With those statistics in mind, hundreds of Airmen gathered in the Base Theater on April 8 for three showings of "Sex Signals," an improv presentation hosted by the Sexual Assault Response Coordinator that reflected on the meaning of sex in society, society's gender roles and, most importantly, the wrong way to talk about and approach sex.
Newcomers weren't quite sure what to expect at first, but once actors Chris Beier and Annie Rix took to the stage and began their skit, the whole theater erupted into laughter.
Aside from providing great insight and tips on dating, Beier and Rix also charged fearlessly into discussing the negative aspect of sex and dating with the audience.
Beier and Rix began by acting out a skit using gender standards provided by the audience. "Let's see what happens when the lady and the guy you just described meet," Rix said.
As Beier's beer chugging, ESPN-watching, aggressive male character attempted to woo Rix's classy, virginal, passive female character, the audience was told to hold up a "Stop" card whenever they felt the situation had gone too far in either direction.
Afterward, the actors asked the audience what was happening in the skit when they held up their "Stop" cards. Some held up their cards when Beier's character handed Rix a beer, others waited until Beier's character began to get a little too touchy-feely.
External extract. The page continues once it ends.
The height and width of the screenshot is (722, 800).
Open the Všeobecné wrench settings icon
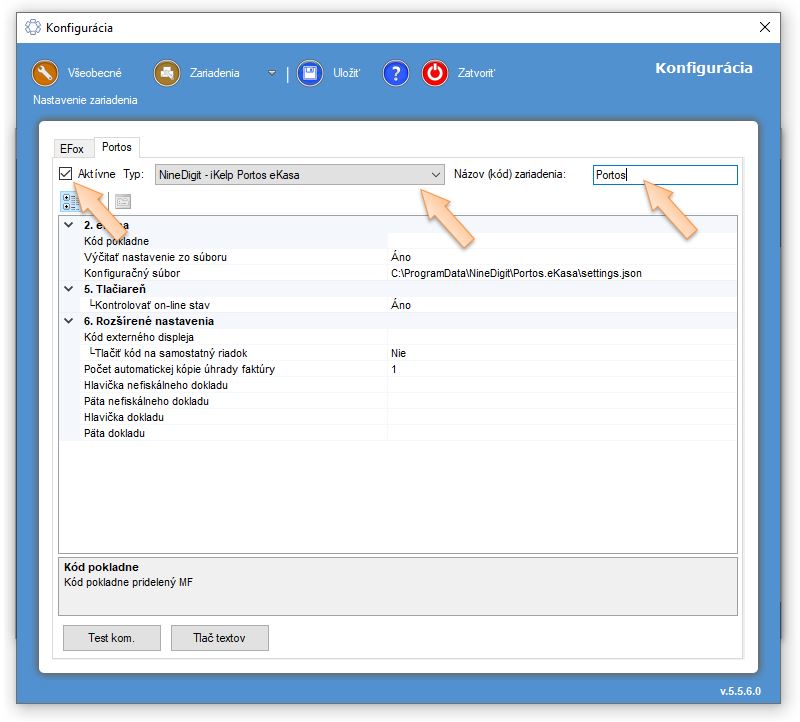click(x=45, y=73)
"How many of you have seen something like this happen before?" Beier asked the audience in reference to the skit that was just acted out. Almost all of the audience raised their hands, but when Beier asked his next question, "How many of you have stepped in and stopped it?"
"This kind of stuff does happen all the time and rarely does anybody actually do anything about it," Beier continued, stressing his point that bystanders need to get more involved and step in when they see things getting out of hand.
"You've got to see everyone as a human being and an individual that somebody knows and somebody cares about," he added.
After discussing the stresses of dating, Beier and Rix moved on to a more sensitive topic: how to define rape and survivors of rape.
Beier and Rix acted out another scene where Beier's character, David, was accused of raping a fictional female member of his squadron, Amy. As his character described the made-up scenario, it became quite evident that the situation had been confusing.
In the made-up scenario, both characters had been drinking. The military code is that no one who has been drinking is able to give consent, and you cannot get consent from someone who is or has been drinking.
The discussion also touched on how society reacts toward survivors of rape. The vast majority of rapes go unreported not only because of negative attention, but also because of the stereotype that victims engage in risky behavior and willingly place themselves in vulnerable positions.
"The things (Amy) was doing were risky, but they were only risky because David was there to take advantage of her," Beier explained. "And we cannot blame Amy for putting herself in a vulnerable position because the penalty for putting yourself in a vulnerable position should never be rape, it should never be anything."
"It's really important if somebody comes to you as a survivor that you support them and believe them," Rix added.
Whether a sexual encounter is confusing or not, the actors stated that the bottom line is, "You want the person you're having sex with to want to have sex with you back."
They also stressed the importance of giving and receiving verbal consent before having sex, even if you think it might throw you off your game.
"If you can't approach the person in a sexual encounter and start talking about sex before you start having sex with that person, then you probably shouldn't have sex with that person," Beier said.